Sergei Nikolaevich Alphéraky (also Alferaki; Сергей Николаевич Алфераки; 14 April 1850 – c. 1918) was a Greek-Russian ornithologist and entomologist who specialised in Lepidoptera.

==Life==
Sergei Alphéraky was born in Kharkov into the noble Greek family of Alferakis. He was the brother of composer Achilles Alferaki. His father, Nikos Alferakis, owned the Alferaki Palace in Taganrog. Sergei studied at Moscow University (1867–1869), then with Otto Staudinger in Dresden (1871–1873). He also studied taxidermy techniques in Paris from Émile Deyrolle. On his return to Russia he worked on the Lepidoptera of the Taganrog, Rostov-on-Don region. He also collected in the North Caucasus. After that he devoted himself to the insects, especially Lepidoptera, of Central Asia. He worked on the Lepidoptera collected by Nikolai Przhevalsky in Tibet held by the Zoological Museum of the Russian Academy of Science and those collected by Grigorij Nikolaevich Potanin in China and Mongolia in the same institution. Later he studied the collections made by Alfred Otto Herz in Amur, Korea and Kamchatka, and those of Nicholas Mikhailovich Romanoff (Grand Duke Nicholas Mikhailovich), a friend from his two years at Moscow University. He was an honorary member of both the Russian Entomological Society and the Royal Entomological Society of London.

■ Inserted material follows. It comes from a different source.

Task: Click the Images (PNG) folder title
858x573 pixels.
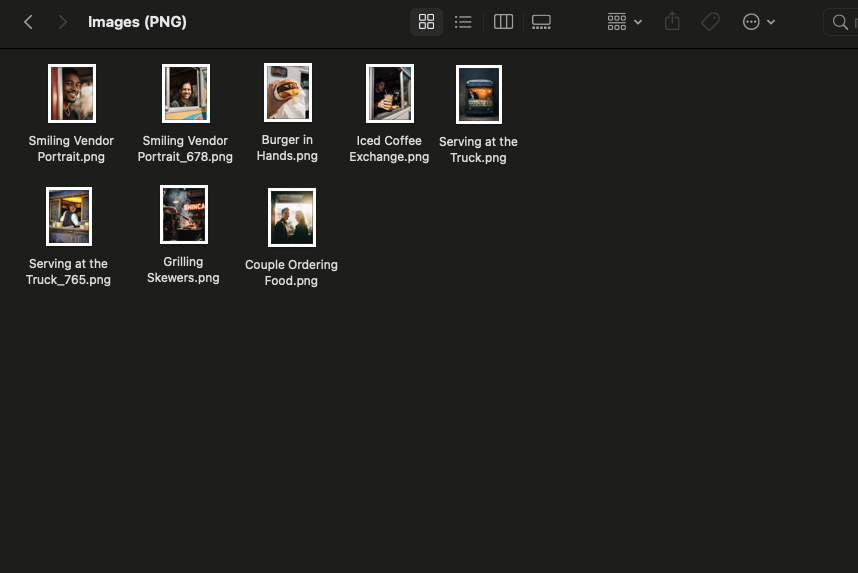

Alphéraky was arrested in Petrograd during the Russian revolution in 1917 and according to some sources he was shot dead right there, while others believe he was imprisoned and shot in 1919.

==Works==
- 1875–1878. "Cheshuekrylyya (Lepidoptera) okrestnostei Taganroga (The Butterflies (Lepidoptera) of the environs of Taganrog)" Trudy RusskagoEntomologicheskago obshchestva, 8: 150–226 (1875); 10: 35–53 (1876); 11: 45–50 (1878) (in Russian).
- 1881–1883. "Lépidoptères du district de Kouldjà et des montagnes environ-nantes." Horae Societatis Entomologicae Rossica, 16: 334–435, (1881); 17: 15–103 (1882), 156–227 (1883) (in French).
- "Lépidoptères rapportés du Thibet par le Général N.M. Przewalsky de son voyage de 1884-1885." Mémoires sur les Lépidoptères, 5: 59-80 Edited by Nicholas Mikhailovich Romanoff. 1889
- 1905. The Geese of Europe and Asia. London, Rowland Ward. 1905. 24 plates by Frederick William Frohawk.
- 1908. "Cheshuekryle Okrenestei Taganroga (The Butterflies of the environs of Taganrog)." Supplément III. Horae Societatis Entomologicae Rossica, 38:558–618 (in French and Russian).